Daging dan Roh

“Karena keinginan daging adalah maut, tetapi keinginan Roh adalah hidup dan damai sejahtera, sebab keinginan daging adalah perseteruan terhadap Allah, karena ia tidak takluk kepada hukum Allah; hal ini memang tidak mungkin baginya. Mereka yang hidup dalam daging, tidak mungkin berkenan kepada Allah” (Roma 8:6-8).
Adalah benar bahwa semua daging harus mati dalam hadirat kemuliaan-Nya, adalah benar juga bahwa semua yang berasal dari Roh akan hidup selamanya dalam kemuliaan-Nya. Kita adalah umat yang menginginkan kehidupan kekal selamanya, tetapi harus ada bagian dari daging kita yang mati terlebih dahulu.

Daging kita yang menahan kita untuk berdiri dihadapan kemuliaan Tuhan, dengan demikian kita terperangkap dalam suatu pergumulan yang tiada habisnya antara daging dan roh. Inilah waktunya bagi kita untuk maju terus dan berkata kepada-Nya, “Tuhan, aku ingin melihat kemuliaan-Mu.”
Allah berkehendak untuk menyatakan diri-Nya kepada kita, Dia ingin memakai kita, hal tersebut bukanlah suatu berkat murahan, tetapi lebih dahulu kita harus terbaring dan mati. Dia dapat datang mendekat kepada kita sejauh mana kita rela mati, Allah sedang berusaha mendefenisi ulang apa yang kita sebut dengan “gereja”. Dia sedang mencari orang-orang yang rindu memburu hati Tuhan.

Dia menginginkan suatu gereja model Daud yang berkenan di hadapan-Nya, kita dapat saja hanya mencari berkat-Nya atau kita dapat mengatakan “aku tidak hanya menginginkan berkat-berkat, terlebih aku menginginkan Engkau, aku menginginkan Engkau datang mendekat, menjamah mataku, menjamah hatiku, menjamah telingaku dan mengubahkan aku, Tuhan”.

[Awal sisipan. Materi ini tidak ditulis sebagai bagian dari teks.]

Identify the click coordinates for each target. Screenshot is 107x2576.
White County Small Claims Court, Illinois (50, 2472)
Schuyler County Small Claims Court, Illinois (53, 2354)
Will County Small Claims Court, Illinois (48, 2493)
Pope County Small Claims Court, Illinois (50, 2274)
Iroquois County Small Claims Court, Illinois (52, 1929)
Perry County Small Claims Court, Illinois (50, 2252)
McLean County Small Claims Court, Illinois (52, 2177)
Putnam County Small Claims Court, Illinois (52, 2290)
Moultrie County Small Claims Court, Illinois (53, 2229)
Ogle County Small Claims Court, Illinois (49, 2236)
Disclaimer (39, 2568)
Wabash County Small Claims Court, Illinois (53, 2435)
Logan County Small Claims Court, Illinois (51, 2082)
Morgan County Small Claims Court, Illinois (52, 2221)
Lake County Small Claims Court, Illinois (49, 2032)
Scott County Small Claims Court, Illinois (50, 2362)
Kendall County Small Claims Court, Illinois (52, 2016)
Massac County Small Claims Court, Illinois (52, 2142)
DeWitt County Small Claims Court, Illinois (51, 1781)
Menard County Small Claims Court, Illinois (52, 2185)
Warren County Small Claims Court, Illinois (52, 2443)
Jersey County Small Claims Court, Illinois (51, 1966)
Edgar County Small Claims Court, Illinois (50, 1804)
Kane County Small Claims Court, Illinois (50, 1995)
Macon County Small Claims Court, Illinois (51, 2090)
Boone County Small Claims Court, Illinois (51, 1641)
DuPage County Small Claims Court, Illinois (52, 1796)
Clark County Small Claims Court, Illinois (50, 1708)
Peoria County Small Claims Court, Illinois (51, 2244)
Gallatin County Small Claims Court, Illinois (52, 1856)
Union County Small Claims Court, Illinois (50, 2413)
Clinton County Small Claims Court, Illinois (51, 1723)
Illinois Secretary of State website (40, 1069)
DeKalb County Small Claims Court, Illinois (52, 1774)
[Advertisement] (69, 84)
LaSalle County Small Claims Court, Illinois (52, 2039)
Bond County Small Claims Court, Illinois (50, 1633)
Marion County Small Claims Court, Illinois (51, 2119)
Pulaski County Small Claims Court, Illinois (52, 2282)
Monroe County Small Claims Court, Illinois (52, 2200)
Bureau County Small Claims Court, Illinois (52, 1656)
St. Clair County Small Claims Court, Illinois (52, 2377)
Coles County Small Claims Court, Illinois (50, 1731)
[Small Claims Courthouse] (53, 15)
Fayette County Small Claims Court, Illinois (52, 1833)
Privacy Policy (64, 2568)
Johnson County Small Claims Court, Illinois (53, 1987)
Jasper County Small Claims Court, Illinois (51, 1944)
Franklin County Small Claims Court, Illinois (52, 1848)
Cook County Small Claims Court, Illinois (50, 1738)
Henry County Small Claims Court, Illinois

Kita perlu berdoa untuk suatu terobosan, tapi kita tidak dapat berdoa untuk suatu terobosan sebelum kita meremukan diri kita sendiri, terobosan hanya terjadi melalui orang-orang yang remuk hatinya yang tidak mengejar ambisi mereka sendiri, tetapi yang mengejar maksud-maksud Tuhan.

Kebangunan rohani harus dimulai dari gereja kita sebelum menjangkau masyarakat yang lebih luas karena api tidak turun atas mezbah yang kosong, harus ada korban di atas mezbah agar api dapat turun. Jika kita menginginkan Api Tuhan, kita harus menjadi bahan bakar Tuhan. Kita perlu merangkak di atas mezbah dan berkata; “Tuhan apapun harganya, aku meletakkan diriku di atas mezbah dan memohon kepadaMu untuk membakar aku dengan Api-Mu, Tuhan.”

Kita akan bisa melihat dan merasakan kedahsyatan Tuhan ketika Dia melawat kita dalam urapan-Nya yang ajaib sehingga kita akan dipulihkan, dibentuk menjadi bejana-bejana yang layak dihadapan Tuhan untuk kemuliaan nama Tuhan.
2 Tawarikh 7:14 mengatakan; “Dan umat-Ku, yang atasnya nama-Ku disebut, merendahkan diri, berdoa dan mencari wajah-Ku, lalu berbalik dari jalan-jalannya yang jahat, maka Aku akan mendengar dari surga dan mengampuni dosa mereka, serta memulihkan negeri mereka”.

Jadi jika kita berkurang, maka Dia dapat bertambah, kekurangan kita berarti kelebihan Dia. Yohanes Pembaptis cukup bijaksana untuk mengakui bahwa Dialah Pemberi semua karunia dan kemampuan. Dia berkata; “Tidak ada seorang pun yang dapat mengambil sesuatu bagi dirinya, kalau tidak dikaruniakan kepadanya dari surga” (Yohanes 3:27b).
Pada dasarnya jika aku semakin berkurang, maka ada ruang yang lebih besar lagi bagi Dia untuk semakin bertambah. Semakin saya mati, semakin dekat Dia kepada saya.